GRASS GIS - R: Learning R statistical data language

Short Introduction to Geostatistical and Spatial Data Analysis with GRASS and R statistical data language

[Table of contents]
DRAFT Document!

Distribution tests

Incomplete paragraph!
To check values stored in a vector x for normal distribution, Quantile-Quantile (Q-Q) plots can be used. In our example x should be normal distributed as it was generated by rnorm. First we display the distribution of x in a Q-Q plot:

qqnorm(dataset$x)

As the graph is close to the 45° line, is shows normal distribution. As we have generated our variables by rnorm() this was expected. Plot a line which passes through the first and third quartiles:

qqline(dataset$x)

Now we throw away our normally distributed dataframe and use "build-in" demo data for further analysis:

rm(dataset, dataset.new)

5. Working with elevation data (DEM)

[If starting a new session from here, load the MASS library (see above).]
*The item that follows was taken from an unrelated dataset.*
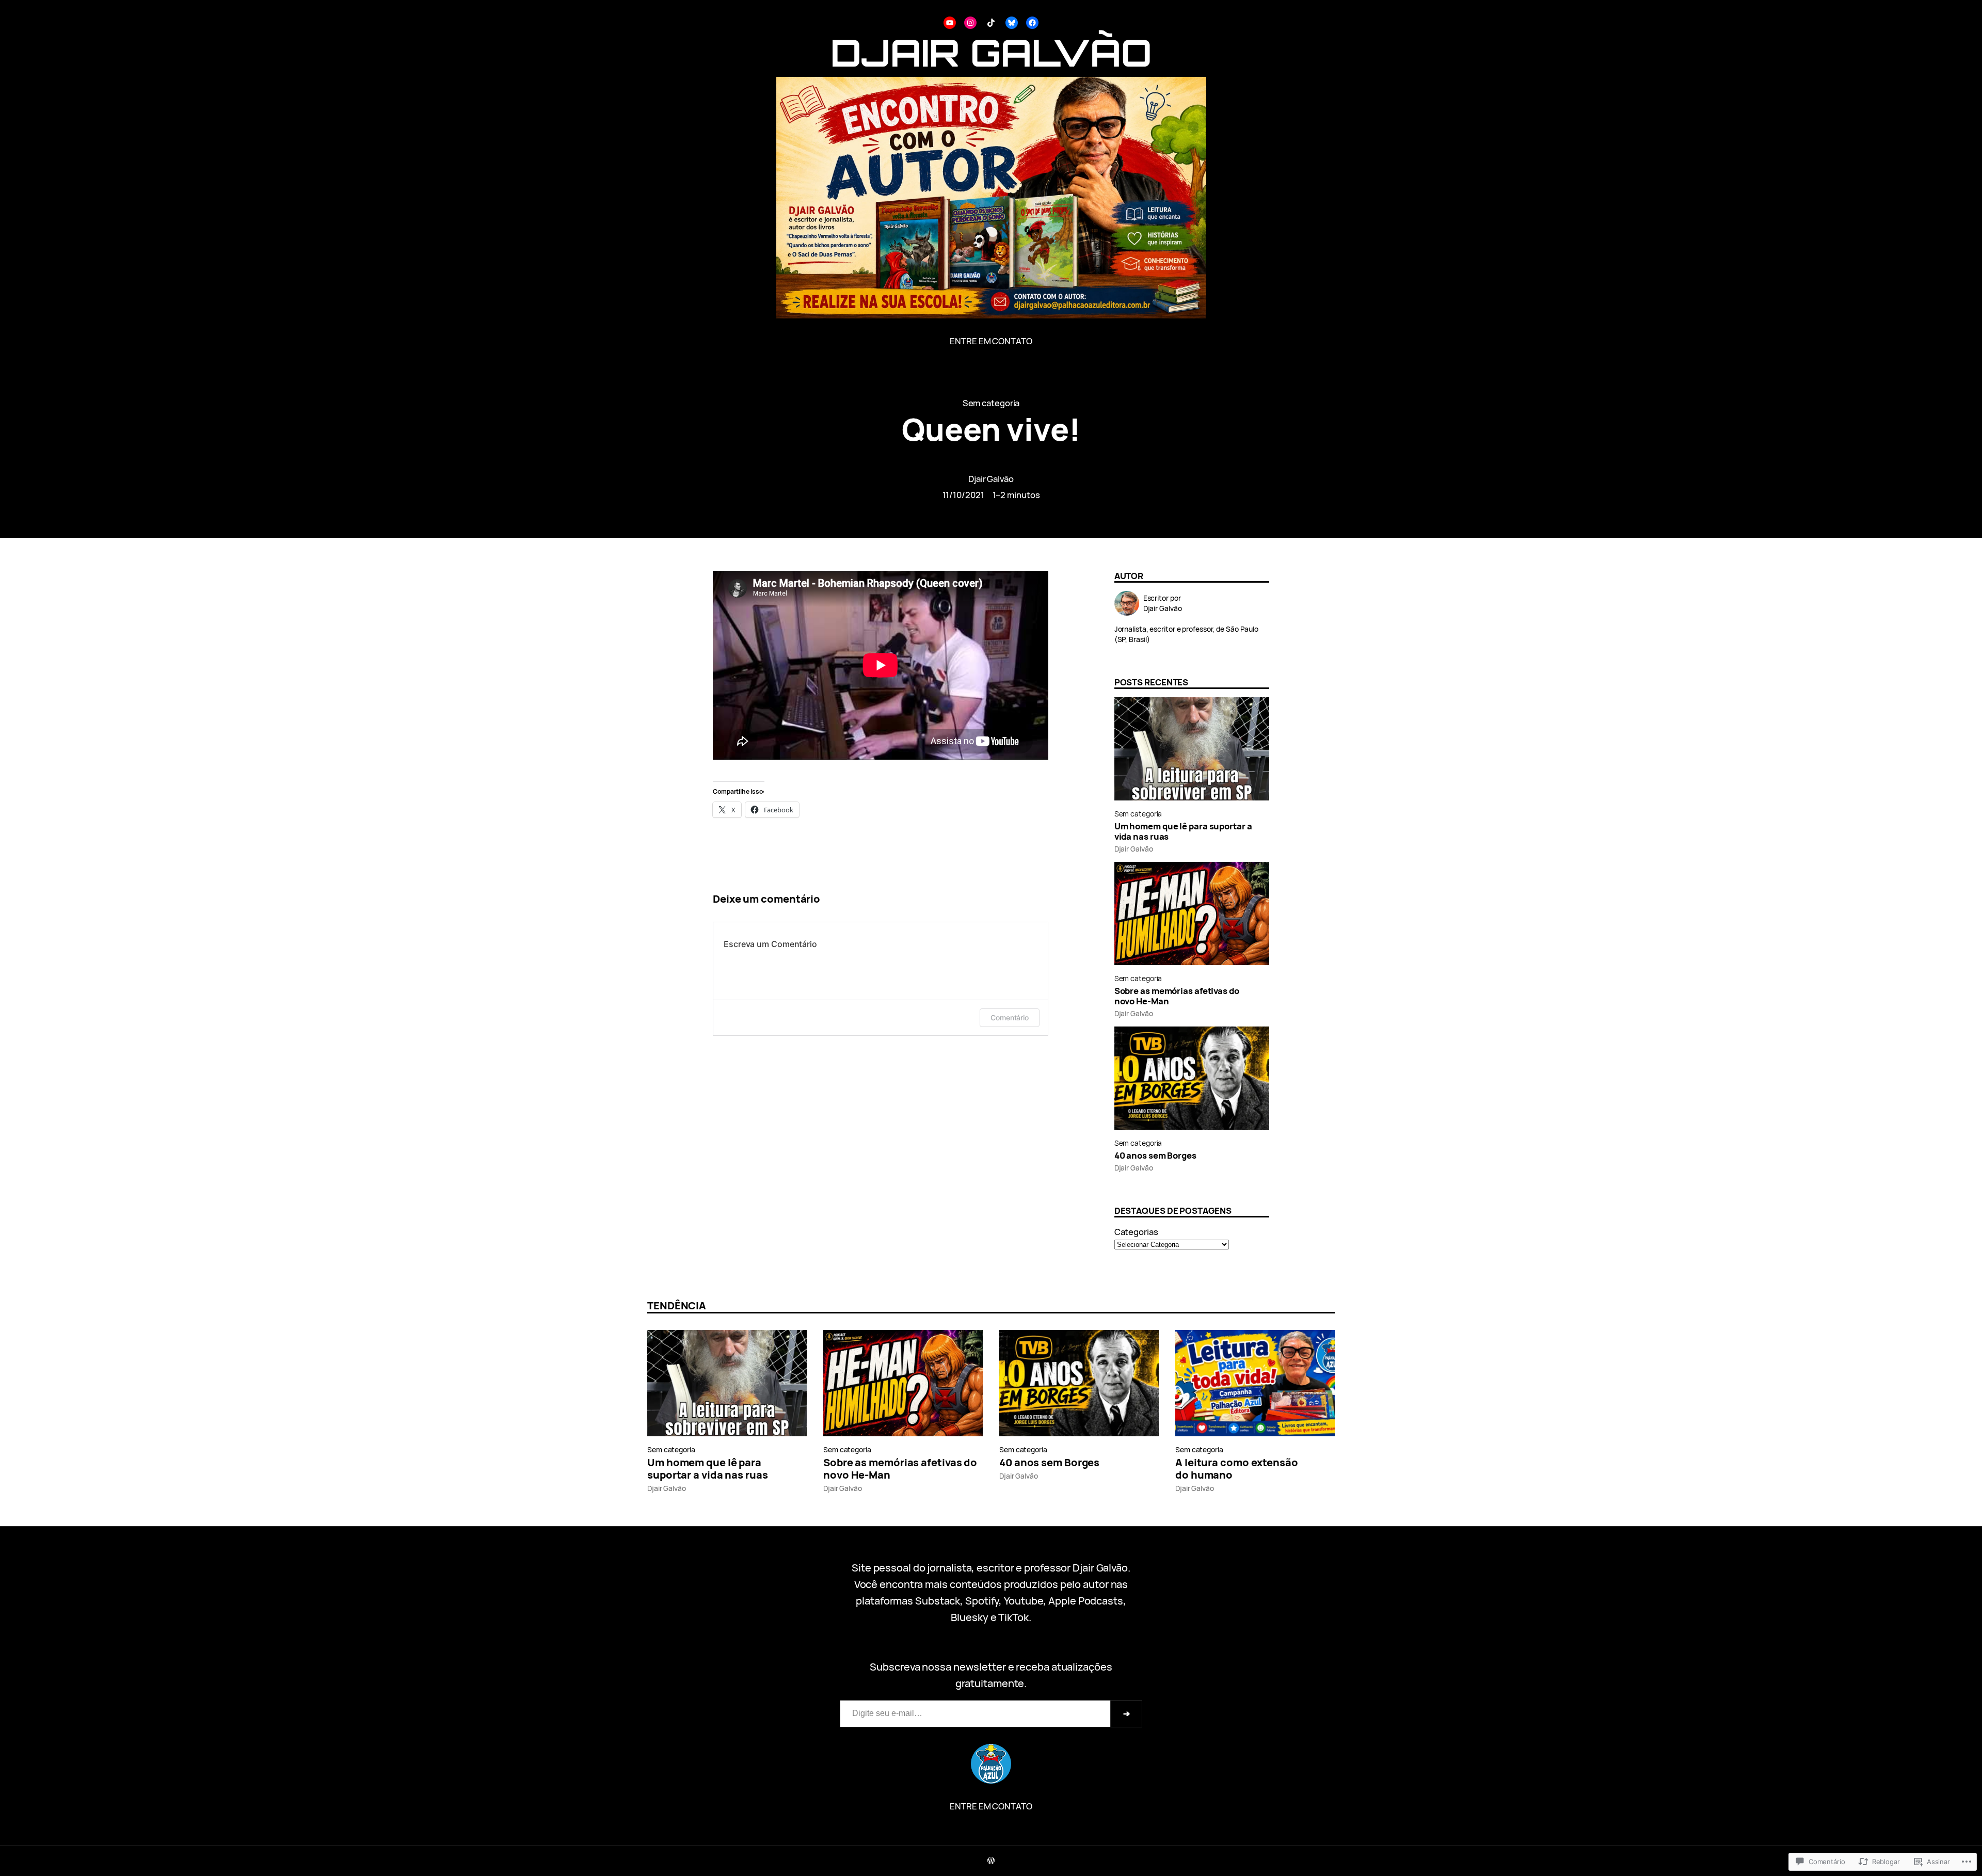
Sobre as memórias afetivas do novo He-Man (1176, 996)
There is a nice volcano elevation model (from the description: "Maunga Whau (Mt Eden) is one of about 50 volcanos in the Auckland volcanic field. This data set gives topographic information for Maunga Whau on a 10m by 10m grid"). We just load it:

data(volcano)

To find out about the structure of this dataset (should be a grid, means a matrix):

str(volcano)

"Filled contours" looks nice with terrain color table:

filled.contour(volcano, col=terrain.colors(30))
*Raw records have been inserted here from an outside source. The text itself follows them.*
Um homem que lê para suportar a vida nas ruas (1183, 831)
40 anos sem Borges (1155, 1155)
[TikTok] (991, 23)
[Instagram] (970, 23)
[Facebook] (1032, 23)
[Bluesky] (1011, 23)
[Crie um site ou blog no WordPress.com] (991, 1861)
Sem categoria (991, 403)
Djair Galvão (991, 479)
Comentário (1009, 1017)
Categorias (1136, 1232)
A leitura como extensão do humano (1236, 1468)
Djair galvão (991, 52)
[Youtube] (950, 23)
Note: You can only display surfaces, if you actually have a surface. The "volcano" dataset is such a data matrix, but the "topo" dataset consists of irregularly distributed elevation points (which need to be interpolated).

A method to analyse the DEM quality is to use the ECDF (empirical cumulative distribution function):

library(stats)
plot(ecdf(volcano))
plot(ecdf(volcano), verticals=T, do.points=F)
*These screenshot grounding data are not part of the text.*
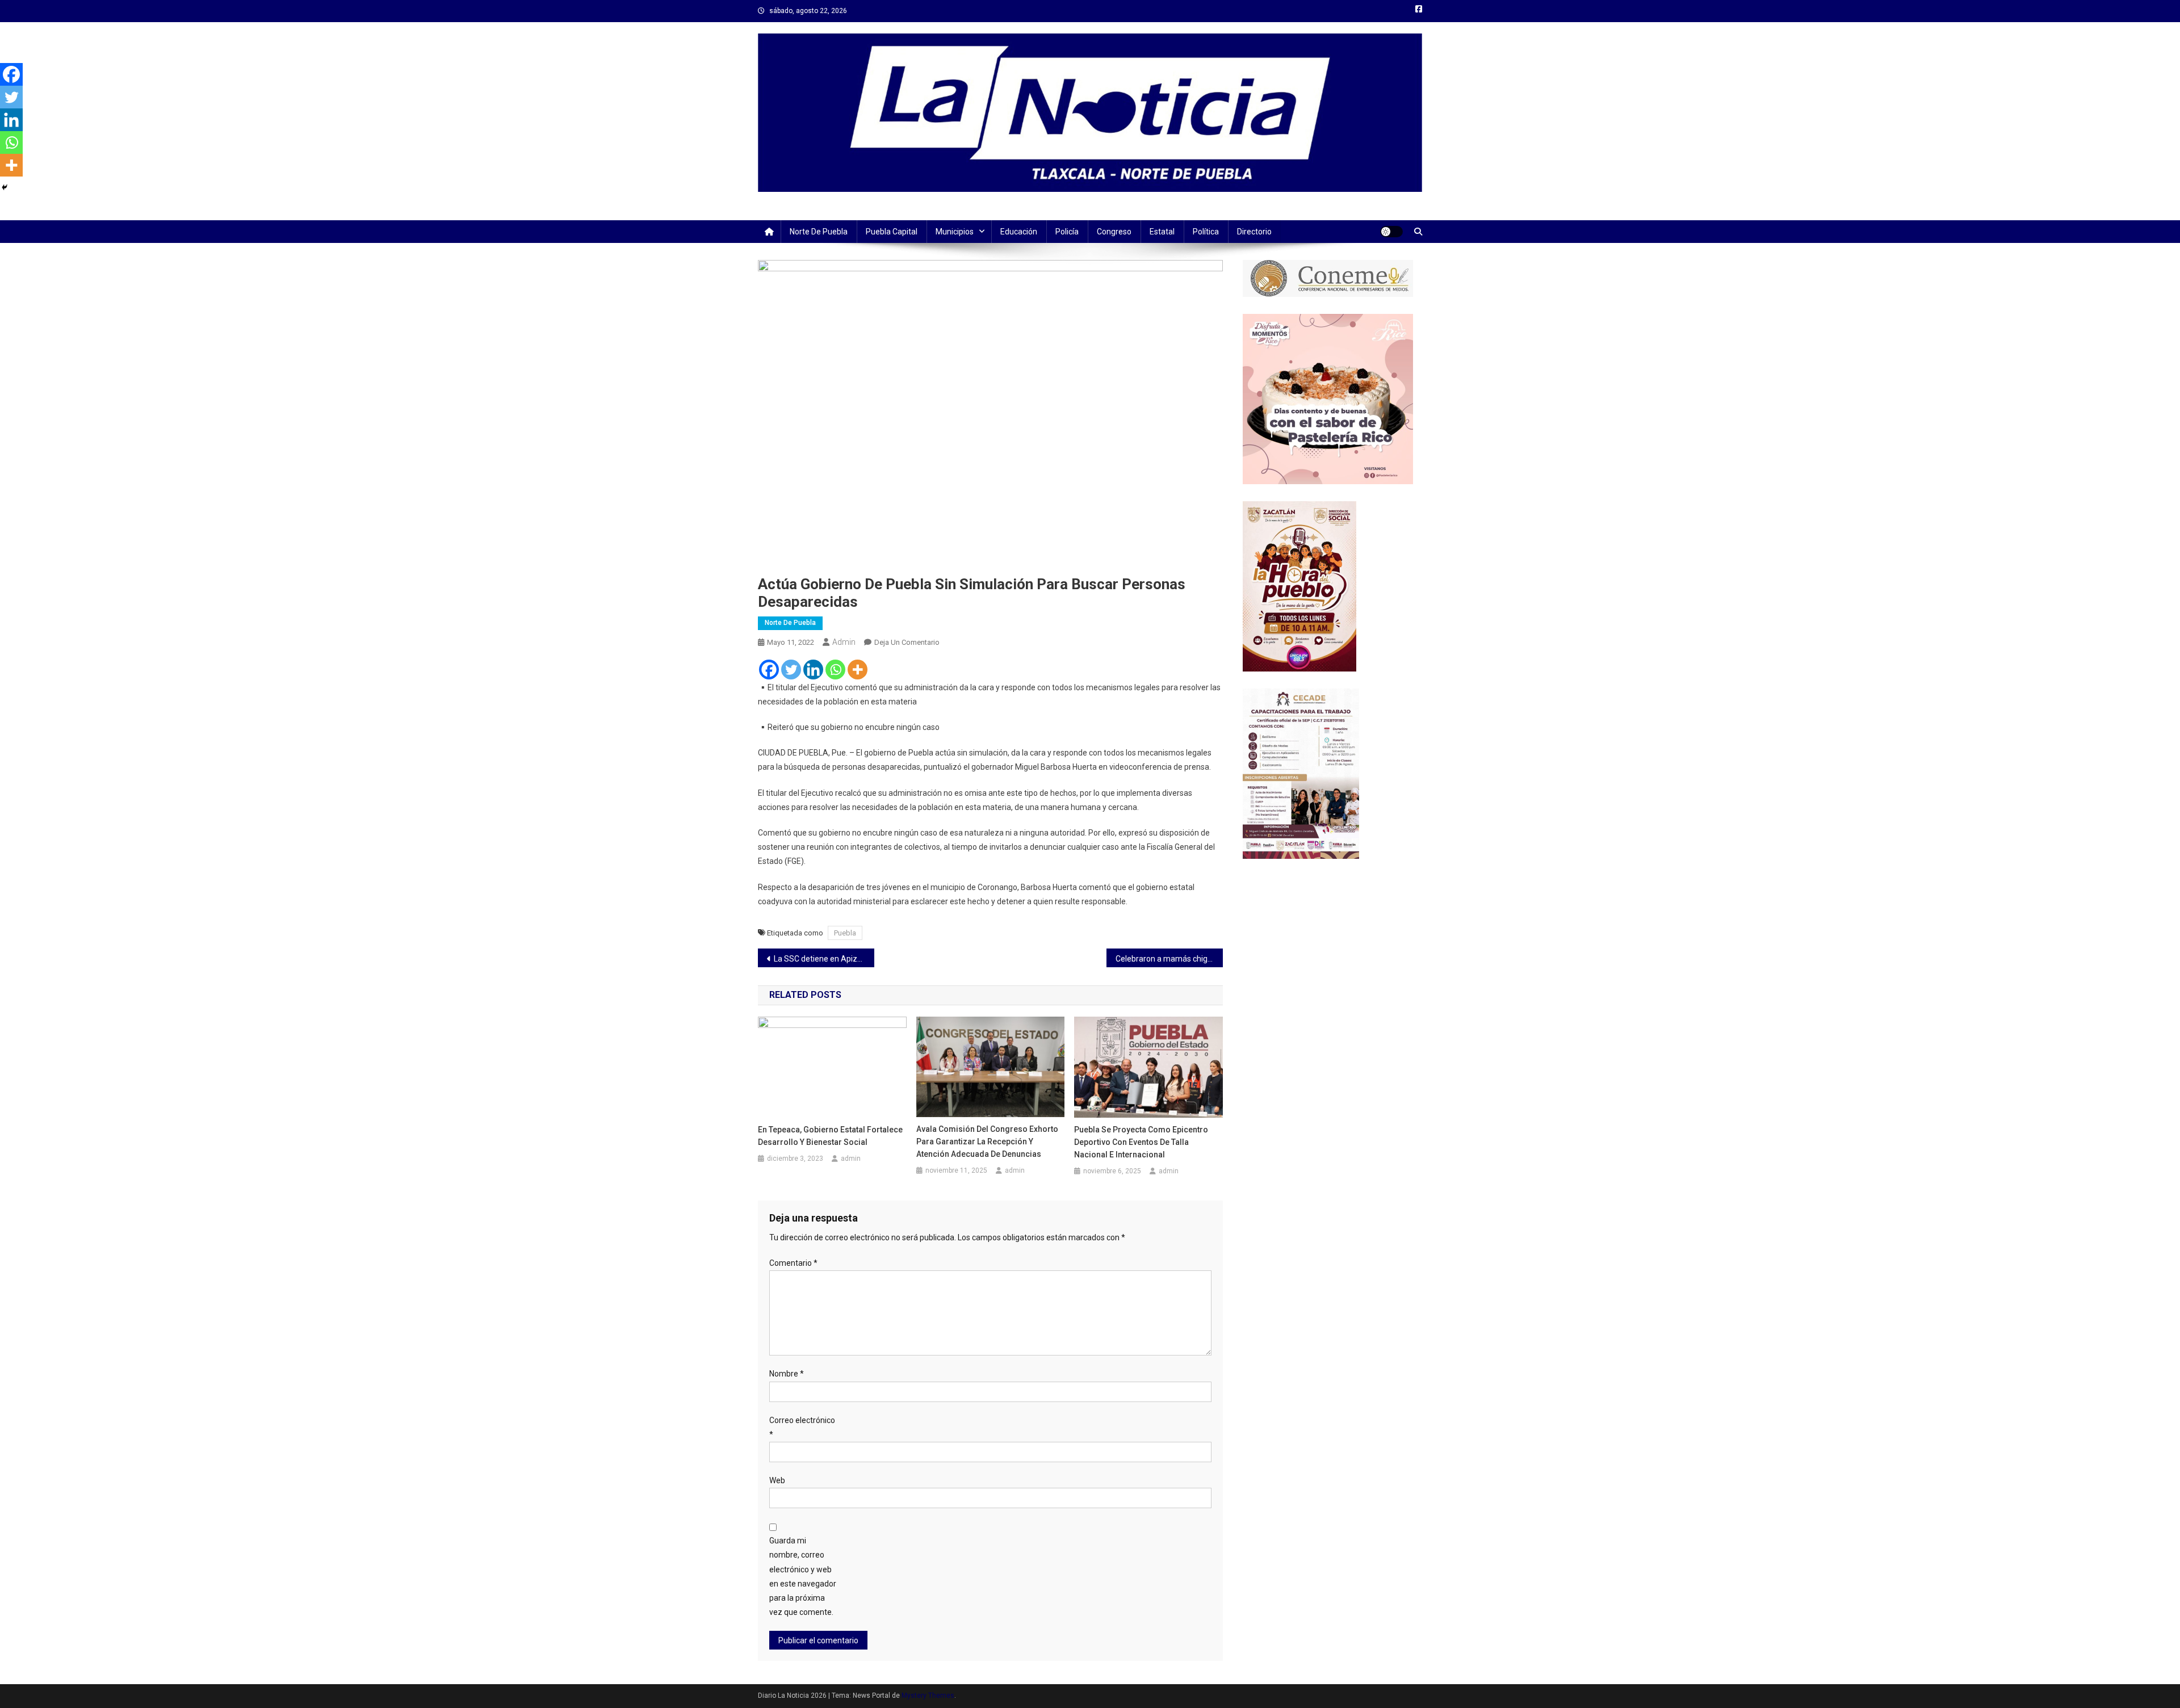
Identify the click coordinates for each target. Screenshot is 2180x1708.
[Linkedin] (813, 669)
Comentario (793, 1263)
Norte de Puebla (819, 231)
The ecdf function is enveloped by the plot command. The ECDF is also known as hypsometric integral.

We can see that steps in the curve are visible. They indicate interpolation artefacts.

Another function to analyse DEM quality is the density function (smoothed histogram). The function "density" computes kernel density estimates with the given kernel (default: gaussian) and bandwidth. If the DEM was interpolated from contour lines, we can probably see a local over-representation of the contours comparing to the interpolated values (depending on interpolation method). See Jacoby, W.G. (1997) "Statistical graphics for univariate and bivariate data" [p. 23 ff., SAGE publisher] for details:

plot(density(volcano, bw=2))
lines(density(volcano, bw=4), col="green")
lines(density(volcano, bw=8), col="red")
lines(density(volcano, bw=12), col="cyan")

Let's add a legend:

legend(locator(), legend=c("bw=2", "bw=4", "bw=8", "bw=12"),
col=c("black", "green", "red", "cyan"), lty=1)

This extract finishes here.